Saved entries:

==============================

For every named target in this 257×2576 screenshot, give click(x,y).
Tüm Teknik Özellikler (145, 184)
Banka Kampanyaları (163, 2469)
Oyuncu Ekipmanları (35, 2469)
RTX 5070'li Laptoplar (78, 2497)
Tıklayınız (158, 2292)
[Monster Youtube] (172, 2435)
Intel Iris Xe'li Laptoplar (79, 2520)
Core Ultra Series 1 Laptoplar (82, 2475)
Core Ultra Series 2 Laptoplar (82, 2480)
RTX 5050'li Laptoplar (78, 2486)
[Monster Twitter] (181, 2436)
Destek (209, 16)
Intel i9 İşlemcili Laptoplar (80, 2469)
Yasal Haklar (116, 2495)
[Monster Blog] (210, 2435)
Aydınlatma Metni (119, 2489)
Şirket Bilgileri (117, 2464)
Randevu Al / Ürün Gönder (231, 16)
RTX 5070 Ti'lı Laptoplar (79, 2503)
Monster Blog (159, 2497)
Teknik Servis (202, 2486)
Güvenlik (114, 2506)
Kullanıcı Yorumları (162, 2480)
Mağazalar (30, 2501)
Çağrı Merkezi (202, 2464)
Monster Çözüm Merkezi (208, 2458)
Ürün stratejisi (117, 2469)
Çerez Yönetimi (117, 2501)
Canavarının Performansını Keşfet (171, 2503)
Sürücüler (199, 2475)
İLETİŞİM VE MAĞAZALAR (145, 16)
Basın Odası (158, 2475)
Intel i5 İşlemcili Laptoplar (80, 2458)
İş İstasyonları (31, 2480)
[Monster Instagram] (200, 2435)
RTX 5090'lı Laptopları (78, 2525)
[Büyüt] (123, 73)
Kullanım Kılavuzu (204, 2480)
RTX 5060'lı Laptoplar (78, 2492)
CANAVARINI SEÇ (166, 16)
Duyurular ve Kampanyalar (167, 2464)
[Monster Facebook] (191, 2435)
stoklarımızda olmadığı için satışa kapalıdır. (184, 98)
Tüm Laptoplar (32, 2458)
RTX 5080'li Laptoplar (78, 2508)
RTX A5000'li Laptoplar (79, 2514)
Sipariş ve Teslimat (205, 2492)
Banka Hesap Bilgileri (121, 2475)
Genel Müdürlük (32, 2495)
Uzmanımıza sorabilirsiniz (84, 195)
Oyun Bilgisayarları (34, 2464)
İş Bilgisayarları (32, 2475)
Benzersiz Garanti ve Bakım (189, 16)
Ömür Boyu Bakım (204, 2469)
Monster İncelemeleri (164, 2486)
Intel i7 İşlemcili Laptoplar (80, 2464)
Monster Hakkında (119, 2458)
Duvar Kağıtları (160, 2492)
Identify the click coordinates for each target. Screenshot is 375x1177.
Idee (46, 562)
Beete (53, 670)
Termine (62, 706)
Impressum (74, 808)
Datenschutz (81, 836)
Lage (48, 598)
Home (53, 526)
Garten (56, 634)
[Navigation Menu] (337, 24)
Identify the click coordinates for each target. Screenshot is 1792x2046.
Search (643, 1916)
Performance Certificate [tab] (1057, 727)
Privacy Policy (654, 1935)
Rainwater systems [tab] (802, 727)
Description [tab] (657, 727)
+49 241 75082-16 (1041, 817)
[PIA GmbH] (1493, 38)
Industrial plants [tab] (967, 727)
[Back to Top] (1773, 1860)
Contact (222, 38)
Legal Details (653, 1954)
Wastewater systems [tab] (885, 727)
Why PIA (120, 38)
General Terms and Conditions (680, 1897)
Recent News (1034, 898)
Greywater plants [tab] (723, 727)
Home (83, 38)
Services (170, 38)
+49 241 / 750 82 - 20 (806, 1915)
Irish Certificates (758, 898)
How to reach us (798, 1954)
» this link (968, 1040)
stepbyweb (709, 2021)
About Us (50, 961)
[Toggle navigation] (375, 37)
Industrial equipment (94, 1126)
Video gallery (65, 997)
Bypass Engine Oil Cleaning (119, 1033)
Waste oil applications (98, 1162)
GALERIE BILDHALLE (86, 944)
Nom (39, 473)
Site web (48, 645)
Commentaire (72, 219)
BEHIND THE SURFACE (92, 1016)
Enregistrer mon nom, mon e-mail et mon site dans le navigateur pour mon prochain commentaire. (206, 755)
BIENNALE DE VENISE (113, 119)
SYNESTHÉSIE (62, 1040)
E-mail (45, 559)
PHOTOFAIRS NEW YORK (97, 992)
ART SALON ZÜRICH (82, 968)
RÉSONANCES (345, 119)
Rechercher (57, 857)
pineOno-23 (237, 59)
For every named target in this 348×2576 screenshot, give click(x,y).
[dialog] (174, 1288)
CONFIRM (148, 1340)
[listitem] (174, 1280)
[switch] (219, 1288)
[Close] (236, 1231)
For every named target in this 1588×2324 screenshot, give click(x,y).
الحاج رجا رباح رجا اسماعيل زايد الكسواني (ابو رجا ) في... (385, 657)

==============================

WHAT YOU NEED TO DO: Give back the opening line of the records above and every line after it, up to and including the one with "Ürün stratejisi (117, 2469)", unchanged.

EXPECTED ANSWER:
For every named target in this 257×2576 screenshot, give click(x,y).
Tüm Teknik Özellikler (145, 184)
Banka Kampanyaları (163, 2469)
Oyuncu Ekipmanları (35, 2469)
RTX 5070'li Laptoplar (78, 2497)
Tıklayınız (158, 2292)
[Monster Youtube] (172, 2435)
Intel Iris Xe'li Laptoplar (79, 2520)
Core Ultra Series 1 Laptoplar (82, 2475)
Core Ultra Series 2 Laptoplar (82, 2480)
RTX 5050'li Laptoplar (78, 2486)
[Monster Twitter] (181, 2436)
Destek (209, 16)
Intel i9 İşlemcili Laptoplar (80, 2469)
Yasal Haklar (116, 2495)
[Monster Blog] (210, 2435)
Aydınlatma Metni (119, 2489)
Şirket Bilgileri (117, 2464)
Randevu Al / Ürün Gönder (231, 16)
RTX 5070 Ti'lı Laptoplar (79, 2503)
Monster Blog (159, 2497)
Teknik Servis (202, 2486)
Güvenlik (114, 2506)
Kullanıcı Yorumları (162, 2480)
Mağazalar (30, 2501)
Çağrı Merkezi (202, 2464)
Monster Çözüm Merkezi (208, 2458)
Ürün stratejisi (117, 2469)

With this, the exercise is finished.